● Excerpt provided:
The pain was concentrated in shipment and pricing. A simple feature — "add a new surcharge tier for hazmat loads" — required changes in six repositories, coordinated across four teams, and a deploy sequence that had been wrong twice in the prior quarter, each time producing a brief pricing outage.
What we did
The first four weeks were domain work: interviews with fourteen engineers and four product managers, mapping of actual call patterns via OpenTelemetry trace data from a representative two-week window, and identification of aggregate roots through an event-storming session that filled a conference room wall. The output was a six-context model — quote, shipment, pricing, carrier, invoicing, and events — that we pressure-tested against a year of feature requests to check that the seams were durable. Two features didn't fit; we adjusted the model until they did.
Implementation focused on the shipment and pricing contexts, which together accounted for roughly 60% of cross-service calls. Each was consolidated into a single Go service with an internal event bus: Temporal workflows for long-running processes (a shipment can legitimately live for 72 hours), and in-process messaging for synchronous work. The other four contexts were left as boundary proposals for the client's teams to execute on their own timeline.

● Records for processing:
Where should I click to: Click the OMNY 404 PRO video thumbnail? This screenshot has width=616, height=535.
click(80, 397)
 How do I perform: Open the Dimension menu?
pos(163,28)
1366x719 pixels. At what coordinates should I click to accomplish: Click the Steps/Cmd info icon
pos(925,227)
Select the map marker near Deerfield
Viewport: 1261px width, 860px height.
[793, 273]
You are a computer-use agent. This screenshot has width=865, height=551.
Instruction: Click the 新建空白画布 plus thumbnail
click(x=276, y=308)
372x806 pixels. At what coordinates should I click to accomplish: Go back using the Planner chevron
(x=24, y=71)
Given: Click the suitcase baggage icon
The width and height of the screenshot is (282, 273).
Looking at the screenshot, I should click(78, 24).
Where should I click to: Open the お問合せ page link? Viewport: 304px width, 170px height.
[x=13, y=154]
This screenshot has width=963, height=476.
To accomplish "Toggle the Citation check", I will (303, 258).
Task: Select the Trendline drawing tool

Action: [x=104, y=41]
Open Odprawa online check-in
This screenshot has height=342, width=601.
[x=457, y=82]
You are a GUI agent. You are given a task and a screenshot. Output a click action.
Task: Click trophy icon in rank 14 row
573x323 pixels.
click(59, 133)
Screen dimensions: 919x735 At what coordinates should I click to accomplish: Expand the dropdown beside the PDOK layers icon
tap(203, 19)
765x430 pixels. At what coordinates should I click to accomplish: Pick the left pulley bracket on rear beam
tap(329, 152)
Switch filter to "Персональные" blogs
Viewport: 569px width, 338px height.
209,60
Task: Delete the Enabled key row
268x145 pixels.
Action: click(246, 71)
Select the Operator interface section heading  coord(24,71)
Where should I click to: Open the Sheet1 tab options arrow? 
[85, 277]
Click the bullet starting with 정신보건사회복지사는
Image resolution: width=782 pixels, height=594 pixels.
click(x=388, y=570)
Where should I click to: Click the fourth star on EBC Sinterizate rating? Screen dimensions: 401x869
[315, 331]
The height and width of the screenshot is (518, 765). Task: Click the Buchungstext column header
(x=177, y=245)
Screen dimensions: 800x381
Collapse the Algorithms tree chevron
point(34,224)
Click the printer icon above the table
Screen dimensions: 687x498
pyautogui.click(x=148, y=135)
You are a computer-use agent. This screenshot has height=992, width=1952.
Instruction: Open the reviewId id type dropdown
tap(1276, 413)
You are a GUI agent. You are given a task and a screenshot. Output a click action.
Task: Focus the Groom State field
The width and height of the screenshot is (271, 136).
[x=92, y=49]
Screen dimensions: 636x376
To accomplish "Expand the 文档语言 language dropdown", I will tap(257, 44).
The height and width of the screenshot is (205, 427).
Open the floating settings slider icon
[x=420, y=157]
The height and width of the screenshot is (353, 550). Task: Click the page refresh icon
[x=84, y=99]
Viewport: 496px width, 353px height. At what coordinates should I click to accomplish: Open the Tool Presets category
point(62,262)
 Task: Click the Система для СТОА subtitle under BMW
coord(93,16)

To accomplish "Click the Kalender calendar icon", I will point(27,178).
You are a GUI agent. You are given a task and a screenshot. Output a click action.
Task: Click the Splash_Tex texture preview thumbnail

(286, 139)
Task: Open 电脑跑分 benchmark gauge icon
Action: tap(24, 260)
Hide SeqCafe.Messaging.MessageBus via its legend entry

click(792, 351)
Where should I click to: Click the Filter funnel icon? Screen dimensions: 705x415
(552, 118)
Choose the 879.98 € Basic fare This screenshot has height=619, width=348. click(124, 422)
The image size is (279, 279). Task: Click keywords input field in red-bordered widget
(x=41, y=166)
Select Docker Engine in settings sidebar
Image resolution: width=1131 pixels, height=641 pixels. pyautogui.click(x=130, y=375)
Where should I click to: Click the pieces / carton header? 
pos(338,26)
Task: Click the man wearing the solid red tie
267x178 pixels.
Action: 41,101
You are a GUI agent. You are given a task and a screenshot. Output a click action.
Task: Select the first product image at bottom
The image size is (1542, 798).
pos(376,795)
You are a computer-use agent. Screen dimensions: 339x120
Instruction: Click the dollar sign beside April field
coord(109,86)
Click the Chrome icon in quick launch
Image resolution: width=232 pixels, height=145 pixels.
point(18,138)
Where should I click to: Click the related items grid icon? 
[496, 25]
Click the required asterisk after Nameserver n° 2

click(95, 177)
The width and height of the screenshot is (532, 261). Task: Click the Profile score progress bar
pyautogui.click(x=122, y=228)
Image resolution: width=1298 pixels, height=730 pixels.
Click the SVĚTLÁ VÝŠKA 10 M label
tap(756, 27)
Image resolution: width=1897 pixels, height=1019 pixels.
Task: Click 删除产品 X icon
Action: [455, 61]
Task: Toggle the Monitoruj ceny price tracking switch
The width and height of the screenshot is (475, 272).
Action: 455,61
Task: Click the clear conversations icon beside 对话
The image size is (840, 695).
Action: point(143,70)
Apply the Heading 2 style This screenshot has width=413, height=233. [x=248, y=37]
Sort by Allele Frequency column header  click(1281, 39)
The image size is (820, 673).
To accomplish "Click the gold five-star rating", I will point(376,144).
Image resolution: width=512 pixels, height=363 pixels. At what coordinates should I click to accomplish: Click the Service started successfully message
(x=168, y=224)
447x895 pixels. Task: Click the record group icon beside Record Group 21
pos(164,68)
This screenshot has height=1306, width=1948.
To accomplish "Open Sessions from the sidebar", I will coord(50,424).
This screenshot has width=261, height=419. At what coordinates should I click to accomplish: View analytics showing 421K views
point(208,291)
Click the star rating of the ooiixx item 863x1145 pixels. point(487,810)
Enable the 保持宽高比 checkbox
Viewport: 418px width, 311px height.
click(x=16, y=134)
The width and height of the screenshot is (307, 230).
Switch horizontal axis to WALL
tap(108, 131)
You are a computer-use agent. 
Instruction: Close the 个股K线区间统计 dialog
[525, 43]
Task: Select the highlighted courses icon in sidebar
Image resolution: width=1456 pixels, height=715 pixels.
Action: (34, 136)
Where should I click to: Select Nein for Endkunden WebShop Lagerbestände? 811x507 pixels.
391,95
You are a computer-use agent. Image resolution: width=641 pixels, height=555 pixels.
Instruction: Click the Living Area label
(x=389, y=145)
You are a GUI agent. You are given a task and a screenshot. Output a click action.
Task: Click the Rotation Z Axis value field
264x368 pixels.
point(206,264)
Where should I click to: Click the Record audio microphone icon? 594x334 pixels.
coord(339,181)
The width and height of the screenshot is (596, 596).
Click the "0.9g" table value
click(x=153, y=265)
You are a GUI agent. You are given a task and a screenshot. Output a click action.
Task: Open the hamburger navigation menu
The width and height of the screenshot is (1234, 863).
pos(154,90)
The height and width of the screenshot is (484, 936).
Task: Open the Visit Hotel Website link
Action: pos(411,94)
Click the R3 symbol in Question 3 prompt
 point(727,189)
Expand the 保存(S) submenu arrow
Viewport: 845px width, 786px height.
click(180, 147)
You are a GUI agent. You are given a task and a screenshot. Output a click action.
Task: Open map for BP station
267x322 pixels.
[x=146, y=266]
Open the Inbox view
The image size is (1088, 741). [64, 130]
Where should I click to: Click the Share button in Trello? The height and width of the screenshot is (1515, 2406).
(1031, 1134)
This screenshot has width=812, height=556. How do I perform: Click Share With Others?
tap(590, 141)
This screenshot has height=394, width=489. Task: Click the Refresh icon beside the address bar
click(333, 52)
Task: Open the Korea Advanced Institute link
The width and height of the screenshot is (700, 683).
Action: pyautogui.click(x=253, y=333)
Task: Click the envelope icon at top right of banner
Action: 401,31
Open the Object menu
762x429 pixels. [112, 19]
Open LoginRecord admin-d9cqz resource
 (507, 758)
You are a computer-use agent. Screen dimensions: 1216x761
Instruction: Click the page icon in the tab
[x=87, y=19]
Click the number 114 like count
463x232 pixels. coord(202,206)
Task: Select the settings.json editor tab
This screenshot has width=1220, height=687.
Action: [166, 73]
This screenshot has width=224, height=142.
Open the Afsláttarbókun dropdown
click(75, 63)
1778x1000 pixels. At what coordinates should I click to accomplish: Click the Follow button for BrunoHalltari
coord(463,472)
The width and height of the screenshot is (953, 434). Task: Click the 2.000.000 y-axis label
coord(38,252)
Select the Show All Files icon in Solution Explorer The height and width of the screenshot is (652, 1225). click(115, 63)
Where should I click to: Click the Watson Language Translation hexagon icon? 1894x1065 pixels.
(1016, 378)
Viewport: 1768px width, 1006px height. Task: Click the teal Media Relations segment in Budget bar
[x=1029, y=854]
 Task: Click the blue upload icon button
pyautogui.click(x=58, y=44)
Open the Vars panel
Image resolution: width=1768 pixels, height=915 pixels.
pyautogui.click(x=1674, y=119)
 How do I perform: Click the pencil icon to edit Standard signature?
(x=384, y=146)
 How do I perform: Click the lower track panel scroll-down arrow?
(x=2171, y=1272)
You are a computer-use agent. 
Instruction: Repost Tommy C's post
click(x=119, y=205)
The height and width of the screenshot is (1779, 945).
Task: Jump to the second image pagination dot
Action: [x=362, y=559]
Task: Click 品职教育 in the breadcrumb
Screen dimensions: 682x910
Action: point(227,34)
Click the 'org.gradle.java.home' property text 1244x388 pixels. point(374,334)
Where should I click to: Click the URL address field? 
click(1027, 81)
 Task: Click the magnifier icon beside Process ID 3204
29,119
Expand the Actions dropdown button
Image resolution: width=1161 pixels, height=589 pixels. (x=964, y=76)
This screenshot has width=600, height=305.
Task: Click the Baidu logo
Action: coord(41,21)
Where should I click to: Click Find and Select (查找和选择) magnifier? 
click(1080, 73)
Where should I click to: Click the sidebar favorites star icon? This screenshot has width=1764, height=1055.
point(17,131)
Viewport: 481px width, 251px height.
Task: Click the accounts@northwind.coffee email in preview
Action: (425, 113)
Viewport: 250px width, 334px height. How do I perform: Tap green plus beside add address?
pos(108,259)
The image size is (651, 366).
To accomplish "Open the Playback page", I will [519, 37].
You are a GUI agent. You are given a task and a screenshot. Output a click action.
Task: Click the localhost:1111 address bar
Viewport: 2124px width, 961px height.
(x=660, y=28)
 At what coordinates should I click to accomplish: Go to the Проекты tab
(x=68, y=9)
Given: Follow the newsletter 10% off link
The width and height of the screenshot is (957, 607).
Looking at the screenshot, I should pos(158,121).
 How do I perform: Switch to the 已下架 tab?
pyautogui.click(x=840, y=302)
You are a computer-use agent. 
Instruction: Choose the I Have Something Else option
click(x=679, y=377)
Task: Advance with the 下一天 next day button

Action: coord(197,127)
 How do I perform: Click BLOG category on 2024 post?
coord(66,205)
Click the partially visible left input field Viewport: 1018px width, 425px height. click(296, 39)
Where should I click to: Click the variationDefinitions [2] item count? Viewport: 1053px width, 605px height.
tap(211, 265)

● Instructions:
1) Copy the records from their first line through the line with "[x=13, y=154]", changing "map marker" to "map pin" and keeping everything else the same.
2) Carry the account of the shipment and pricing consolidation forward from its last sentence.
The text and the records have nothing to do with each other.

● Task-by-task answers:
1)
Where should I click to: Click the OMNY 404 PRO video thumbnail? This screenshot has width=616, height=535.
click(80, 397)
 How do I perform: Open the Dimension menu?
pos(163,28)
1366x719 pixels. At what coordinates should I click to accomplish: Click the Steps/Cmd info icon
pos(925,227)
Select the map pin near Deerfield
Viewport: 1261px width, 860px height.
[793, 273]
You are a computer-use agent. This screenshot has width=865, height=551.
Instruction: Click the 新建空白画布 plus thumbnail
click(x=276, y=308)
372x806 pixels. At what coordinates should I click to accomplish: Go back using the Planner chevron
(x=24, y=71)
Given: Click the suitcase baggage icon
The width and height of the screenshot is (282, 273).
Looking at the screenshot, I should click(78, 24).
Where should I click to: Open the お問合せ page link? Viewport: 304px width, 170px height.
[x=13, y=154]

2)
The consolidation was done by strangler-fig, not by big-bang. For eleven weeks the new shipment service ran alongside the old microservices, subscribing to the same message topics and producing the same outputs, while a reconciliation job compared results on every completed shipment. Only after a two-week run of zero reconciliation discrepancies did the old services' subscriptions get turned off.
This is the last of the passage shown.